Семейные предания и воспоминания, дневниковые записи и бережно хранимые святыни умерших сродников, их любимые молитвы, иконы, храмы и монастыри, особо почитаемые подвижниками благочестия, – все эти живые нити прошлого вплетались в жизнь новых поколений русской аристократии. Для Петра Аркадьевича такая родовая память стала бесценной сокровищницей духа, источником интуиции, указателем верной дороги и вышнего предназначения.
Род Горчаковых, из которого происходил Столыпин, вел свой отсчет от русского святого – князя Михаила Черниговского, замученного в Орде в 1246 г. «за твердое стояние за православную веру». В родовом древе П.А. Столыпина и его супруги Ольги Борисовны, урожденной Нейгардт, было немало примеров страданий до крестной смерти[119]. Мученические кончины близких и чужих людей не раз врывались и в повседневную жизнь царя и Столыпина, вольно или невольно выводя их из мира земной суеты на путь молитвенного подвига[120].

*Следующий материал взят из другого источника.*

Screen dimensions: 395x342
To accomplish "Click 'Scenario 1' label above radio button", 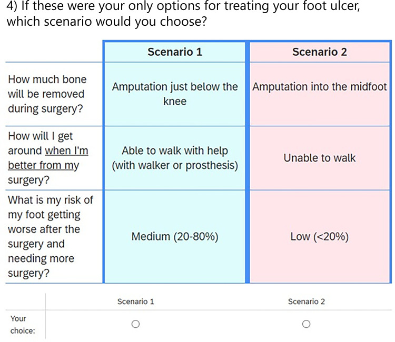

1 марта 1881 г. на глазах юного Ники в страшных муках умирает от ужасных ранений (взрывом раздроблены ноги) дед – император Александр II, в 1905 г. также от брошенной бомбы погибает его родной дядя – великий князь Сергей Александрович. А сколько еще было у государя подобных потерь! Гибель от рук террористов министров Д.С. Сипягина и В.К. Плеве, генерала Г.А. Мина – десятки близких по духу и преданных по службе людей, которых государь знал лично, на которых надеялся и в которых верил. Подобную горечь утрат пришлось пережить и Столыпину. В его губернаторском доме в Саратове за день до его приезда был убит бывший военный министр генерал В.В. Сахаров. Год спустя на глазах Петра Аркадьевича от взрыва на министерской даче в страшных мучениях умирали ни в чем не повинные люди. Среди тяжелораненых была и его дочь Наташа[121].